Ryan Moffatt had an opioid addiction and died at age 32 of an overdose.
Ryan Moffatt had an opioid addiction and died at age 32 of an overdose.

My son passed away six months ago due to an opioid overdose. Nothing prepared me for that Sunday morning when I found Ryan in his bedroom. Since then, our family is struggling and learning to live without him. Addiction rocked our family’s core to unfathomable levels and forever changed our lives.

As with many other people affected by opioids, my son’s risky behavior began in middle school when he experimented with diverted pills from a friend. His addiction progressed and eventually became a disease that could not be controlled. I often think of what could have been different if he hadn’t started with those pills. Like many families, we didn’t realize the danger lurking in our own medicine cabinets until it was too late.

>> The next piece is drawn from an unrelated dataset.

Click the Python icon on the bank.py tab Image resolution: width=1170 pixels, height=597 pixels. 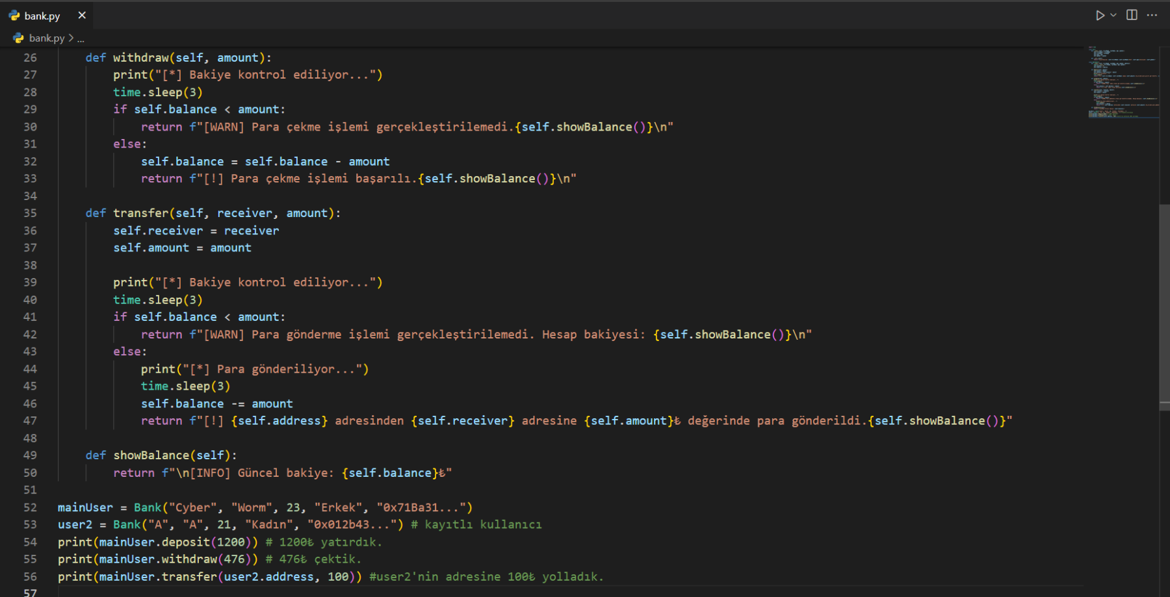tap(14, 16)
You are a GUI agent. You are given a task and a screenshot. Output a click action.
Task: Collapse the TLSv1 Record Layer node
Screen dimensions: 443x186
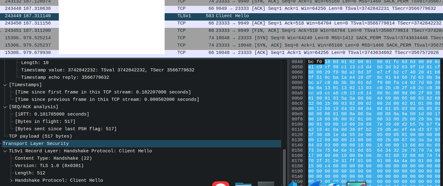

To address the epidemic of prescription pill misuse in our state, a bipartisan group of legislators recently introduced the STOP Act (Strengthen Opioid Misuse Prevention Act – House Bill 243/Senate Bill 175) to save the lives of North Carolinians. This act takes a comprehensive, evidence-based approach to drug policy by mandating specific regulations for prescribing and dispensing controlled substances. For example, the STOP Act would enforce the use of the Controlled Substance Reporting System so that medical providers and pharmacists check a database that shows a patient’s prescription history before writing or dispensing a new prescription. This would deter many people from “doctor shopping,” or seeking prescriptions from multiple physicians. The bill also places common-sense restrictions on the initial number of pills a health care provider can prescribe for acute pain (the STOP Act does not affect chronic pain patients) and mandates e-prescribing to cut back on forgery with paper pad prescriptions.

Critically, the STOP Act appropriates $20 million for local community-based treatment centers to provide resources necessary for recovery. If we truly want to get to the heart of this epidemic, we need more treatment resources and options for people who are already addicted. Cutting off the supply of pills, while it may prevent many people from getting addicted in the first place, could put those who are already addicted in a difficult position. Many may switch to illicit drugs, such as heroin, if they are no longer able to get pills.

Additionally, for those who are already addicted to opioids and at risk for overdose death, we need to ensure that they have access to the life-saving drug naloxone, which reverses opioid overdose. The STOP Act facilitates greater access to naloxone, but the General Assembly should also consider appropriating specific funds to purchase naloxone for people at risk for overdose and for law enforcement, who often arrive at the scene of an overdose even before paramedics. In addition, we should ramp up efforts to collect unused prescriptions from medicine cabinets and get them out of our communities before what may start as innocent experimentation turns deadly.

If passed, the STOP Act would take significant steps toward preventing the diversion of pills and addiction at ground zero, our homes. The opioid epidemic is killing too many. Our loved ones need to be protected from this preventable cause of death. I urge you to contact your representatives immediately to encourage them to pass the STOP Act.